Так, к началу 60-х годов нашего столетия начала выкристаллизовываться некая синтетическая точка зрения на развитие науки в XVI–XVII вв. — по-видимому, уже все были согласны с тем, что научная революция как фундаментальное изменение самого подхода к изучению природы все-таки имела место, но наряду с этим существовала и преемственность идей и инноваций в процессе добывания нового знания.
В ходе выработки этого синтетического взгляда все большую роль в исторических исследованиях стал играть тщательный анализ возможных линий преемственности культуры в целом. К первым попыткам такого анализа можно отнести замечательные исследования Леонарда Олынки и Аннелизы Майер {11}, но наибольшее количество публикаций на эту тему падает на 60— 70-е годы. В последнее время наибольшее распространение получило представление о том, что научную революцию в главных ее чертах определило возрождение герметической традиции в эпоху Ренессанса. Алхимия, рассматриваемая как грандиозная система философии и культуры, является в такой интерпретации ключом к пониманию возникновения новой науки. Здесь главное действующее лицо — полубог Гермес Трисмегист, легендарный создатель герметического искусства, посредством которого человек может управлять активными силами природы. Герметическая Вселенная наполнена знаками и символами, ангелами и демонами, причем каждый из них подчиняется главному божеству, которое их создало и которое они символизируют. Бог оставляет свой знак на каждом своем создании. Если человек сможет распознать эти божественные знаки, он может надеяться проникнуть в тайну творения и научиться управлять природой.
В числе работ, посвященных этой теме, отметим исследования американских ученых Ф. Ейтс, Р. Уэстмана, Дж. Макгуайра, а также англичанина П. Рэттанси {12}. В своей книге «Джордано Бруно и герметическая традиция» Ейтс говорит о «герметическом импульсе как движущей силе» возникновения классической науки, в то время как сама научная революция протекала и две фазы, «причем первой была фаза герметизма, или магии Возрождения, имеющая своей основой алхимическую философию, в то время как вторая представляла собой развитие в XVII в. первого, или классического, периода новой науки» {13, с. 271}.
Такая концепция имела свои положительные стороны. Она объединила космос, разделенный Аристотелем, она вела к исследованию свойств вещей и к математизации. В то же самое время она противостояла и наивному эмпиризму и бесплодному рационализму схоластической философии. Однако вряд ли все-таки можно говорить об определяющей роли герметической традиции в научной революции XVII в. Хотя дань этой традиции можно без труда проследить в творчестве таких гениев, как Бруно, Кеплер или Ньютон, «прямой и позитивный вклад ренессансной магии в новую науку был практически равен нулю».
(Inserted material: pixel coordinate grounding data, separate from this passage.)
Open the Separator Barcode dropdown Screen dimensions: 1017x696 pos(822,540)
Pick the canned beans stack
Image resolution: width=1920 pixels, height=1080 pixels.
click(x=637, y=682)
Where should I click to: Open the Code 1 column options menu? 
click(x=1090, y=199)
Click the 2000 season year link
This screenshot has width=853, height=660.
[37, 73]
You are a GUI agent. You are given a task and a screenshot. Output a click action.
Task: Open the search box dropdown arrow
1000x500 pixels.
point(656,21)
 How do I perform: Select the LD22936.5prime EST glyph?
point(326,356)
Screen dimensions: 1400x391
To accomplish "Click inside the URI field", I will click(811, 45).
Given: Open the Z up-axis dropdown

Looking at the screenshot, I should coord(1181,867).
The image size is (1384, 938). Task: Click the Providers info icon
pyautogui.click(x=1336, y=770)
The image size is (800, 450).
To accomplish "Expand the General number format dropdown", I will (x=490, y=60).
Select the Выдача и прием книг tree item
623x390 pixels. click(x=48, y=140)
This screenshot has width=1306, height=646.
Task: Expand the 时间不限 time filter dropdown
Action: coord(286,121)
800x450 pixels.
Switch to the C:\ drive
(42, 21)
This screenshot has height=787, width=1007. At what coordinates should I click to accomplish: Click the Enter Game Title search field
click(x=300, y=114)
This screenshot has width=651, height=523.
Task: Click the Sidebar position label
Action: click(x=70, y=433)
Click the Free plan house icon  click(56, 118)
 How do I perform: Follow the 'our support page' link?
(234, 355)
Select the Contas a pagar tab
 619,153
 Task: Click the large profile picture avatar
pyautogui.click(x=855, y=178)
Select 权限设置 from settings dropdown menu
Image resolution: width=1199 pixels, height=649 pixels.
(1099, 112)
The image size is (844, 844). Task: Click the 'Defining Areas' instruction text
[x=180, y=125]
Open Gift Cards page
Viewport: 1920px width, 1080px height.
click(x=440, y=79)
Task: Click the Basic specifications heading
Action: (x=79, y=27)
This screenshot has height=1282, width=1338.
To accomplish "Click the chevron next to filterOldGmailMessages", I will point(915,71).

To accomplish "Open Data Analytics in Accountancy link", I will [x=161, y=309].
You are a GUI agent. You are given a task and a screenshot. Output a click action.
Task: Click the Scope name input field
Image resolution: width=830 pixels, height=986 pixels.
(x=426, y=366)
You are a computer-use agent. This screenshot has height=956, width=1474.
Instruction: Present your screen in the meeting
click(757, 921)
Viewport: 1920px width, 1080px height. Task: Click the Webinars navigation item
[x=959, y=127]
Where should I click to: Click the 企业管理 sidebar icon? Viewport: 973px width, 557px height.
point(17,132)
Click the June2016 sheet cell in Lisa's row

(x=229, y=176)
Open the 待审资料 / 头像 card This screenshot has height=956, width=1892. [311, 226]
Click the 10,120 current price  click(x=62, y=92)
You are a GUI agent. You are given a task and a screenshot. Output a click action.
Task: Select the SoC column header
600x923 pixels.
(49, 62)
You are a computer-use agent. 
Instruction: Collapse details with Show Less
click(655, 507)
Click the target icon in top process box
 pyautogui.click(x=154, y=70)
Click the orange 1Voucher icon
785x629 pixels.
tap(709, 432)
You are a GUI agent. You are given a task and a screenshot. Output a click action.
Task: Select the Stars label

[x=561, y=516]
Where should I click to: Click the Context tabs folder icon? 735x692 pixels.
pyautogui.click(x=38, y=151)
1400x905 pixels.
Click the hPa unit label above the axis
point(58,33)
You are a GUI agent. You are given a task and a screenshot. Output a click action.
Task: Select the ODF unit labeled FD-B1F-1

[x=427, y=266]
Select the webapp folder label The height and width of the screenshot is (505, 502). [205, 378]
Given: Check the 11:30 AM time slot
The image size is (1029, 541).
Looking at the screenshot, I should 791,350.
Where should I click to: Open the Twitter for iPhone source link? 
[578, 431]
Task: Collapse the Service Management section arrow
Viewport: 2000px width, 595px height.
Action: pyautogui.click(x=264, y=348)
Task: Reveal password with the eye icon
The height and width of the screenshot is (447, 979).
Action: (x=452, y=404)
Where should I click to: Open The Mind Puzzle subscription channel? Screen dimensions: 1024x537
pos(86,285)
Приведенные выше взгляды на причины и сущность революции XVII в. верны в том смысле, что они отражают (преувеличивая или преуменьшая) те или иные ее черты, однако ограниченность этих воззрений состоит в стремлении преодолеть метафоричность этого понятия. Может быть, правильнее не столько стремиться к уточнению дефиниций, сколько использовать саму эту метафоричность и те ее возможности, которые она как таковая предоставляет. Поэтому кажется уместным дать такое определение научной революции, которое, будучи адекватным, было бы и метафорически емким. Таким определением может служить понятие научной революции как диалога с Природой. Сущность этого беспрецедентного события состоит в том, что впервые люди научились задавать Природе вопросы, на которые можно получить вполне определенные ответы; ясно, что здесь весь секрет заключается в умении строить сам вопрос, а затем и цепь вопросов. Существенной частью такого умения является методика и техника эксперимента, но не менее важной частью будет и теоретизирование, как предшествующее опыту, так и последующее. Важно также отметить, что процедура диалога давала возможность каждый раз на одни и те же вопросы получать одни и те же ответы, т. е. именно то, что превратило экспериментирование в науку.
В данном случае становится значительным тот факт, что книга, обозначившая один из решающих шагов новой науки, была озаглавлена «Диалог о двух главнейших системах мира», причем этот диалог ведется не только между Сальвиати, Сагредо и Симпличио, но, по сути дела, между естествоиспытателем и Природой.